● Instructions to follow
All entries need to be written out again exactly, without their pictures.

● Task inputs
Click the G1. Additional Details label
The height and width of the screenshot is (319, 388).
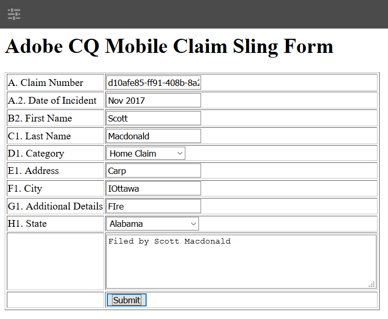point(56,206)
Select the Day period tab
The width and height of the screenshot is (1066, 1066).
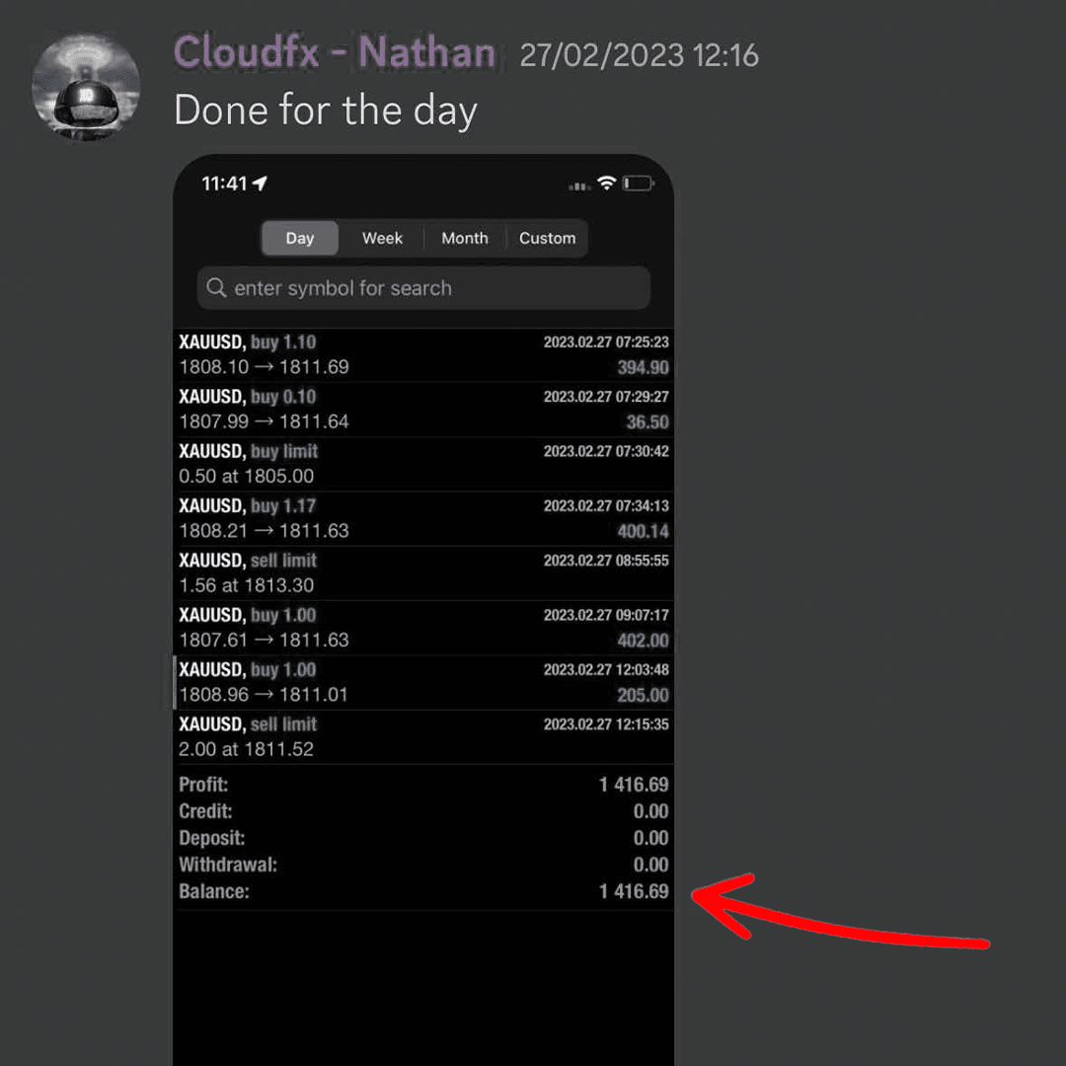pos(300,238)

● Answer for this exercise
Click the G1. Additional Details label
The height and width of the screenshot is (319, 388).
point(56,206)
Select the Day period tab
The width and height of the screenshot is (1066, 1066).
pos(300,238)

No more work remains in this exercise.